Please indicate the number of lines in the listing below that include the string "Follow"; add nothing else.
*** Begin section ***
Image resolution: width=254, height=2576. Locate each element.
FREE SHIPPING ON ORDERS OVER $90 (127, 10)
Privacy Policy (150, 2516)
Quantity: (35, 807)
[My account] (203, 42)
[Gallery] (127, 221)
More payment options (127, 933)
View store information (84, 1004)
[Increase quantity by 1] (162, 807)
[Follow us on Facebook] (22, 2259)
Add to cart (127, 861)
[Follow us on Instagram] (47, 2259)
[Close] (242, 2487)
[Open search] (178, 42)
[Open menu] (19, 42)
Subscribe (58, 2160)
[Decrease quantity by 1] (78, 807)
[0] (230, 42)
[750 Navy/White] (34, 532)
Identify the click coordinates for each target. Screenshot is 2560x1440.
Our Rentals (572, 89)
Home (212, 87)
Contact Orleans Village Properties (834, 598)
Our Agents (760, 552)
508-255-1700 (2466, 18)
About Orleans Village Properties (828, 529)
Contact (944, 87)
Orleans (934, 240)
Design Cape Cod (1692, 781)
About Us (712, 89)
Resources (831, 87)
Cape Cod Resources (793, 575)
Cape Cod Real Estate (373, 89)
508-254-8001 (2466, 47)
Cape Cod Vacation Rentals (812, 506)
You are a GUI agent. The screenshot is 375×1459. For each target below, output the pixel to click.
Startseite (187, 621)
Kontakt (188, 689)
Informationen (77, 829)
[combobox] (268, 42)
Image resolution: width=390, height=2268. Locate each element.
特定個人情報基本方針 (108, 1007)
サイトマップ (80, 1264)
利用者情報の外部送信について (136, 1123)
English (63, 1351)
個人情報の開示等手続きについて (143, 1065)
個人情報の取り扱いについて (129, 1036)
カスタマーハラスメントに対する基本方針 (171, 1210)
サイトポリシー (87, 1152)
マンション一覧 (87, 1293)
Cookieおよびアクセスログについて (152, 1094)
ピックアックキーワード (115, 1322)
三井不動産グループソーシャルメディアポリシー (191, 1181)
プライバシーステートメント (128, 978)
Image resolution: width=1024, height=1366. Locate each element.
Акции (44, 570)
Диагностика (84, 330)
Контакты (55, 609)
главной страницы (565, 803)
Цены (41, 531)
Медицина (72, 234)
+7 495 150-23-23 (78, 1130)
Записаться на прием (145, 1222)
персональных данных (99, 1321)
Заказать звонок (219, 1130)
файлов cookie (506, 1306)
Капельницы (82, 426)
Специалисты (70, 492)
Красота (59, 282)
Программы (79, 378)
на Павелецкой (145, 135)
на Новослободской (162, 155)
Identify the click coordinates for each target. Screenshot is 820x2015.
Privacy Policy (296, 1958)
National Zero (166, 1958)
*** End section ***
(PROBLEM SOLUTION) 2